Copy out every entry, keeping each character the same.

Top of Data to process

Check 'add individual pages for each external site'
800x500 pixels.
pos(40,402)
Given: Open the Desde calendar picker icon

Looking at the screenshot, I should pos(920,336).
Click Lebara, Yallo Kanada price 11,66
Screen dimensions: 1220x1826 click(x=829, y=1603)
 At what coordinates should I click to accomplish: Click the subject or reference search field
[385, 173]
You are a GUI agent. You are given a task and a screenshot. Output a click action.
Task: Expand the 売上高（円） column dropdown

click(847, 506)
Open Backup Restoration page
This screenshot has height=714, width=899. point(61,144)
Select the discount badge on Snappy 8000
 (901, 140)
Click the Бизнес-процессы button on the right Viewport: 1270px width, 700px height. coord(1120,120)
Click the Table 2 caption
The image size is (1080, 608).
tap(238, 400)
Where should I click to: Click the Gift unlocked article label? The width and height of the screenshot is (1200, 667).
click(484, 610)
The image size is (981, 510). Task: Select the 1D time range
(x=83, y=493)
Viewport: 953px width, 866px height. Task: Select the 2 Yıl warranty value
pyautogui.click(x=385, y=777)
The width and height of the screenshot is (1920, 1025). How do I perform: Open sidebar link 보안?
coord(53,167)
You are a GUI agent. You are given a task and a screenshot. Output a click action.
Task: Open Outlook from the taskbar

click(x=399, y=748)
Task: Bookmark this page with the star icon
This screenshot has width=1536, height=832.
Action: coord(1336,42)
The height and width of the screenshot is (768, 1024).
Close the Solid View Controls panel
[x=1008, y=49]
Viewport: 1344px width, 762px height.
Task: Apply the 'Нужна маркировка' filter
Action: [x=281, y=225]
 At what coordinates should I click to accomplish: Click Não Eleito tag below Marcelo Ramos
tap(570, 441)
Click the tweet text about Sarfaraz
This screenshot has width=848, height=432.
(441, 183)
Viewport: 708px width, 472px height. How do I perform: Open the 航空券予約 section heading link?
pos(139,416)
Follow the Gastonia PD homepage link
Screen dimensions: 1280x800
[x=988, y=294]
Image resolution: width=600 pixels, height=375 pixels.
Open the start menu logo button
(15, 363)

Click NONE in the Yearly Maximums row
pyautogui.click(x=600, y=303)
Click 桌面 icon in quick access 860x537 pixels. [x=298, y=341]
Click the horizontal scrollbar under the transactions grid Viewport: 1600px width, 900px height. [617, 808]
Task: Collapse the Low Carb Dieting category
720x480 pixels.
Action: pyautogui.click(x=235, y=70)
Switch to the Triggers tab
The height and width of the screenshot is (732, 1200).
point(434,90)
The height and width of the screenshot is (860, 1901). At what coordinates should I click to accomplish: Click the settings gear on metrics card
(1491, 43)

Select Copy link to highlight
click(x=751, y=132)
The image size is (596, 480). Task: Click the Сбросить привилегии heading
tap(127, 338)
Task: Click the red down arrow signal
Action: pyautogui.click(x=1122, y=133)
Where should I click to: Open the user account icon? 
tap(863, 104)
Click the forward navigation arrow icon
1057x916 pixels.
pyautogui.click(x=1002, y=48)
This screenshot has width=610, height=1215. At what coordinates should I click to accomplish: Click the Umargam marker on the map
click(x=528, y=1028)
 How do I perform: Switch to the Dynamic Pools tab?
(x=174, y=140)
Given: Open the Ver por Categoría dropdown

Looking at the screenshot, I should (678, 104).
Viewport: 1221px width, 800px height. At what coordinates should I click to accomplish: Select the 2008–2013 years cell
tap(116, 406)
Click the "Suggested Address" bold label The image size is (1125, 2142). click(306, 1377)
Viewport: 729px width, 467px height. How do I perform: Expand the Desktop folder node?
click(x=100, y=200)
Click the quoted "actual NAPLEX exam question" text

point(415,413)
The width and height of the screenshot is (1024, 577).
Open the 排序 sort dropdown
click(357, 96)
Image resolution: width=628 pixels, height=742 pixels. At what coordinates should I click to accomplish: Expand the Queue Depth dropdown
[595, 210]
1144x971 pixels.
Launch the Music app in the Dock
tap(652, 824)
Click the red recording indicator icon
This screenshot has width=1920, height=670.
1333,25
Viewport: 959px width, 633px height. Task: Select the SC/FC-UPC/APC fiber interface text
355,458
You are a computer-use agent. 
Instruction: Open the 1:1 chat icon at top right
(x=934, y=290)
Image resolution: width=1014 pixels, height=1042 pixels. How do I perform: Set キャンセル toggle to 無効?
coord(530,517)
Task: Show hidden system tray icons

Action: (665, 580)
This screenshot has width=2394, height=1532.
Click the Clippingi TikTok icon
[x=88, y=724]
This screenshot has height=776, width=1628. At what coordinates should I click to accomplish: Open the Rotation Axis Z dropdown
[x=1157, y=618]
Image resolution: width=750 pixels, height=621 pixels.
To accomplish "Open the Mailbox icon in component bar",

Bottom of Data to process

§ **Exercise response**:
Check 'add individual pages for each external site'
800x500 pixels.
pos(40,402)
Given: Open the Desde calendar picker icon

Looking at the screenshot, I should pos(920,336).
Click Lebara, Yallo Kanada price 11,66
Screen dimensions: 1220x1826 click(x=829, y=1603)
 At what coordinates should I click to accomplish: Click the subject or reference search field
[385, 173]
You are a GUI agent. You are given a task and a screenshot. Output a click action.
Task: Expand the 売上高（円） column dropdown

click(847, 506)
Open Backup Restoration page
This screenshot has height=714, width=899. point(61,144)
Select the discount badge on Snappy 8000
 (901, 140)
Click the Бизнес-процессы button on the right Viewport: 1270px width, 700px height. coord(1120,120)
Click the Table 2 caption
The image size is (1080, 608).
tap(238, 400)
Where should I click to: Click the Gift unlocked article label? The width and height of the screenshot is (1200, 667).
click(484, 610)
The image size is (981, 510). Task: Select the 1D time range
(x=83, y=493)
Viewport: 953px width, 866px height. Task: Select the 2 Yıl warranty value
pyautogui.click(x=385, y=777)
The width and height of the screenshot is (1920, 1025). How do I perform: Open sidebar link 보안?
coord(53,167)
You are a GUI agent. You are given a task and a screenshot. Output a click action.
Task: Open Outlook from the taskbar

click(x=399, y=748)
Task: Bookmark this page with the star icon
This screenshot has width=1536, height=832.
Action: coord(1336,42)
The height and width of the screenshot is (768, 1024).
Close the Solid View Controls panel
[x=1008, y=49]
Viewport: 1344px width, 762px height.
Task: Apply the 'Нужна маркировка' filter
Action: [x=281, y=225]
 At what coordinates should I click to accomplish: Click Não Eleito tag below Marcelo Ramos
tap(570, 441)
Click the tweet text about Sarfaraz
This screenshot has width=848, height=432.
(441, 183)
Viewport: 708px width, 472px height. How do I perform: Open the 航空券予約 section heading link?
pos(139,416)
Follow the Gastonia PD homepage link
Screen dimensions: 1280x800
[x=988, y=294]
Image resolution: width=600 pixels, height=375 pixels.
Open the start menu logo button
(15, 363)

Click NONE in the Yearly Maximums row
pyautogui.click(x=600, y=303)
Click 桌面 icon in quick access 860x537 pixels. [x=298, y=341]
Click the horizontal scrollbar under the transactions grid Viewport: 1600px width, 900px height. [617, 808]
Task: Collapse the Low Carb Dieting category
720x480 pixels.
Action: pyautogui.click(x=235, y=70)
Switch to the Triggers tab
The height and width of the screenshot is (732, 1200).
point(434,90)
The height and width of the screenshot is (860, 1901). At what coordinates should I click to accomplish: Click the settings gear on metrics card
(1491, 43)

Select Copy link to highlight
click(x=751, y=132)
The image size is (596, 480). Task: Click the Сбросить привилегии heading
tap(127, 338)
Task: Click the red down arrow signal
Action: pyautogui.click(x=1122, y=133)
Where should I click to: Open the user account icon? 
tap(863, 104)
Click the forward navigation arrow icon
1057x916 pixels.
pyautogui.click(x=1002, y=48)
This screenshot has width=610, height=1215. At what coordinates should I click to accomplish: Click the Umargam marker on the map
click(x=528, y=1028)
 How do I perform: Switch to the Dynamic Pools tab?
(x=174, y=140)
Given: Open the Ver por Categoría dropdown

Looking at the screenshot, I should (678, 104).
Viewport: 1221px width, 800px height. At what coordinates should I click to accomplish: Select the 2008–2013 years cell
tap(116, 406)
Click the "Suggested Address" bold label The image size is (1125, 2142). click(306, 1377)
Viewport: 729px width, 467px height. How do I perform: Expand the Desktop folder node?
click(x=100, y=200)
Click the quoted "actual NAPLEX exam question" text

point(415,413)
The width and height of the screenshot is (1024, 577).
Open the 排序 sort dropdown
click(357, 96)
Image resolution: width=628 pixels, height=742 pixels. At what coordinates should I click to accomplish: Expand the Queue Depth dropdown
[595, 210]
1144x971 pixels.
Launch the Music app in the Dock
tap(652, 824)
Click the red recording indicator icon
This screenshot has width=1920, height=670.
1333,25
Viewport: 959px width, 633px height. Task: Select the SC/FC-UPC/APC fiber interface text
355,458
You are a computer-use agent. 
Instruction: Open the 1:1 chat icon at top right
(x=934, y=290)
Image resolution: width=1014 pixels, height=1042 pixels. How do I perform: Set キャンセル toggle to 無効?
coord(530,517)
Task: Show hidden system tray icons

Action: (665, 580)
This screenshot has width=2394, height=1532.
Click the Clippingi TikTok icon
[x=88, y=724]
This screenshot has height=776, width=1628. At what coordinates should I click to accomplish: Open the Rotation Axis Z dropdown
[x=1157, y=618]
Image resolution: width=750 pixels, height=621 pixels.
To accomplish "Open the Mailbox icon in component bar",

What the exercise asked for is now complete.